[Data supplied Boundary: Start]

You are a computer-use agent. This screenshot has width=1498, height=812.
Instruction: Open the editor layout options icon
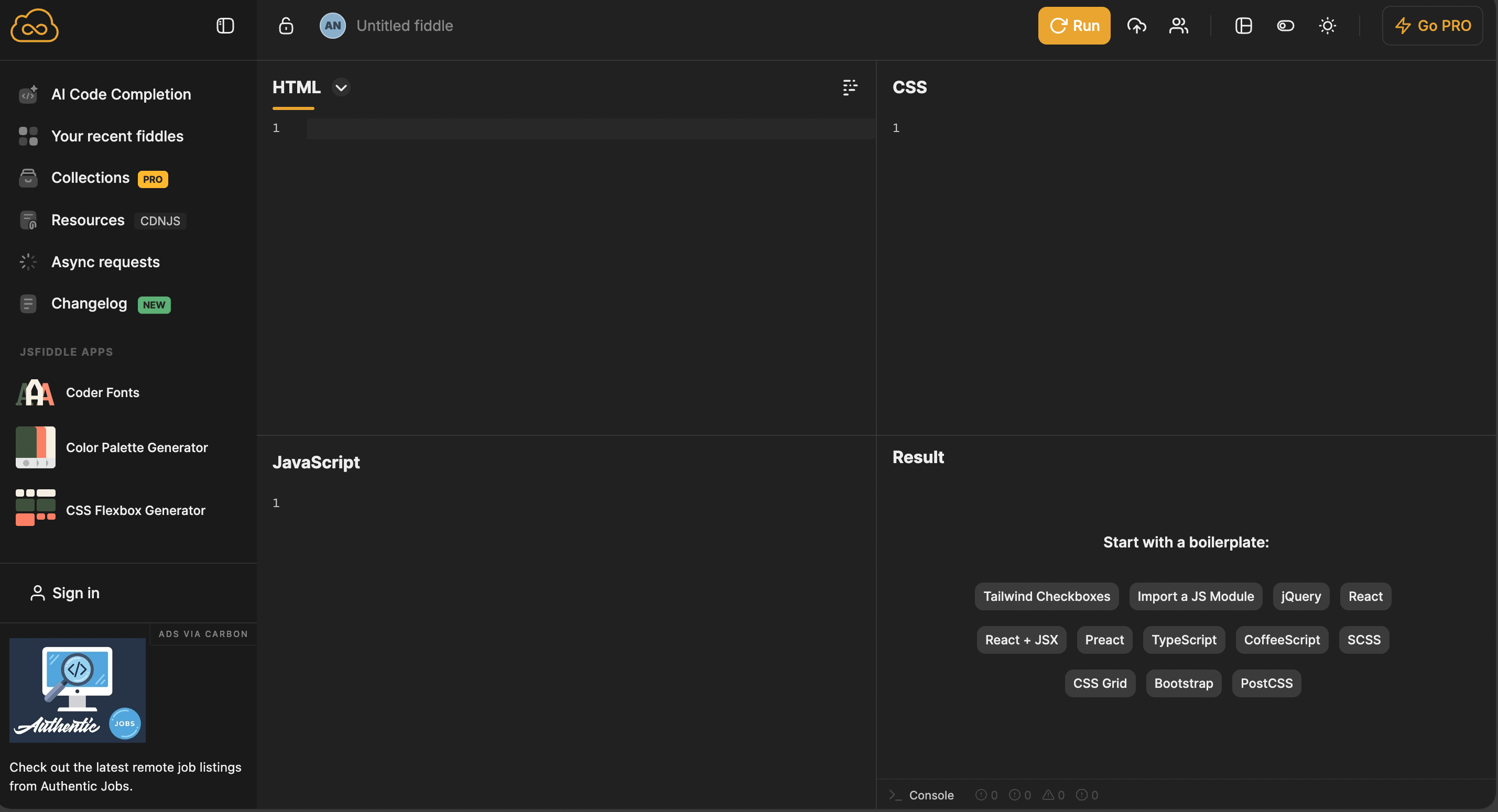tap(1243, 26)
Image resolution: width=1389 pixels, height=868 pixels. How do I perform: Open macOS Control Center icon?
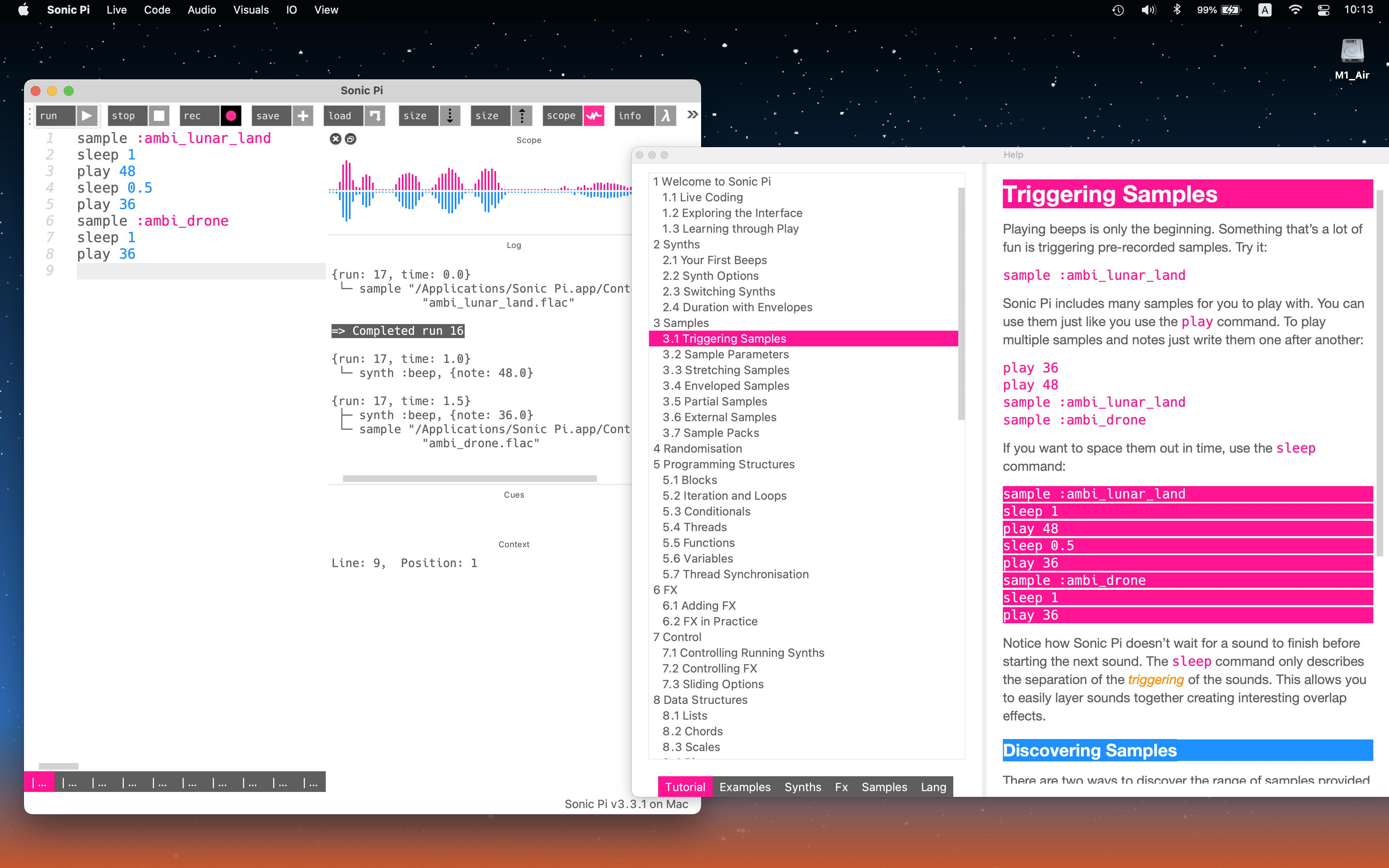tap(1323, 10)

[Data supplied Boundary: End]

Assignment
In the records above, the lines from the one containing "Instruction: Open the" through the last line are to be written out exactly, both ends included and pictures omitted.

Answer to the problem
Instruction: Open the editor layout options icon
tap(1243, 26)
Image resolution: width=1389 pixels, height=868 pixels. How do I perform: Open macOS Control Center icon?
tap(1323, 10)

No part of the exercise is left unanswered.